▶ TASK DESCRIPTION
Please return each entry in the listing exactly.

▶ DATA FOR REVIEW

=== Begin Enclosure ===

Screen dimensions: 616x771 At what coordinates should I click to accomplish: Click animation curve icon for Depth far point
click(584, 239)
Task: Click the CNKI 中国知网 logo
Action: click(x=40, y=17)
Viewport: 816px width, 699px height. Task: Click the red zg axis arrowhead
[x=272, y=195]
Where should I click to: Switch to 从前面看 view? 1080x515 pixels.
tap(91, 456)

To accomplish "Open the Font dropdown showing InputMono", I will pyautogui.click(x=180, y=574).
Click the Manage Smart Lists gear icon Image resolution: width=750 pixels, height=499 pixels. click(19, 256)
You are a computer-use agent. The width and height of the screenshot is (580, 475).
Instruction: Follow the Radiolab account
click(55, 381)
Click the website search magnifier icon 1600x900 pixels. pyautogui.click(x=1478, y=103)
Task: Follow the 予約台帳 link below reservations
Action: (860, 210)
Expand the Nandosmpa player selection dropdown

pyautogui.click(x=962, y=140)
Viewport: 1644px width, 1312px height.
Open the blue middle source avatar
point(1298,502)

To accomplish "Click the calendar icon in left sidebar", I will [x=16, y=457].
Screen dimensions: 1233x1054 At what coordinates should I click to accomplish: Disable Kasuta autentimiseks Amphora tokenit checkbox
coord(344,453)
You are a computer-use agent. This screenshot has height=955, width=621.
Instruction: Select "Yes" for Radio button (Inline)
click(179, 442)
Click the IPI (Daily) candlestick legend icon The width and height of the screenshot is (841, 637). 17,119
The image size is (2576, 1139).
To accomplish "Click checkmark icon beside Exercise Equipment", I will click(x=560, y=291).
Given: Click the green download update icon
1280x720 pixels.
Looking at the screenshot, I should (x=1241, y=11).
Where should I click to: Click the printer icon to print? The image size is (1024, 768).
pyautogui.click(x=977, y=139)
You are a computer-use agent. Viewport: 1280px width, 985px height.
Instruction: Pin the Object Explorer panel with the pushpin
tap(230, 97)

=== End Enclosure ===

▶ ANSWER SPACE
Screen dimensions: 616x771 At what coordinates should I click to accomplish: Click animation curve icon for Depth far point
click(584, 239)
Task: Click the CNKI 中国知网 logo
Action: click(x=40, y=17)
Viewport: 816px width, 699px height. Task: Click the red zg axis arrowhead
[x=272, y=195]
Where should I click to: Switch to 从前面看 view? 1080x515 pixels.
tap(91, 456)

To accomplish "Open the Font dropdown showing InputMono", I will pyautogui.click(x=180, y=574).
Click the Manage Smart Lists gear icon Image resolution: width=750 pixels, height=499 pixels. click(19, 256)
You are a computer-use agent. The width and height of the screenshot is (580, 475).
Instruction: Follow the Radiolab account
click(55, 381)
Click the website search magnifier icon 1600x900 pixels. pyautogui.click(x=1478, y=103)
Task: Follow the 予約台帳 link below reservations
Action: (860, 210)
Expand the Nandosmpa player selection dropdown

pyautogui.click(x=962, y=140)
Viewport: 1644px width, 1312px height.
Open the blue middle source avatar
point(1298,502)

To accomplish "Click the calendar icon in left sidebar", I will [x=16, y=457].
Screen dimensions: 1233x1054 At what coordinates should I click to accomplish: Disable Kasuta autentimiseks Amphora tokenit checkbox
coord(344,453)
You are a computer-use agent. This screenshot has height=955, width=621.
Instruction: Select "Yes" for Radio button (Inline)
click(179, 442)
Click the IPI (Daily) candlestick legend icon The width and height of the screenshot is (841, 637). 17,119
The image size is (2576, 1139).
To accomplish "Click checkmark icon beside Exercise Equipment", I will click(x=560, y=291).
Given: Click the green download update icon
1280x720 pixels.
Looking at the screenshot, I should (x=1241, y=11).
Where should I click to: Click the printer icon to print? The image size is (1024, 768).
pyautogui.click(x=977, y=139)
You are a computer-use agent. Viewport: 1280px width, 985px height.
Instruction: Pin the Object Explorer panel with the pushpin
tap(230, 97)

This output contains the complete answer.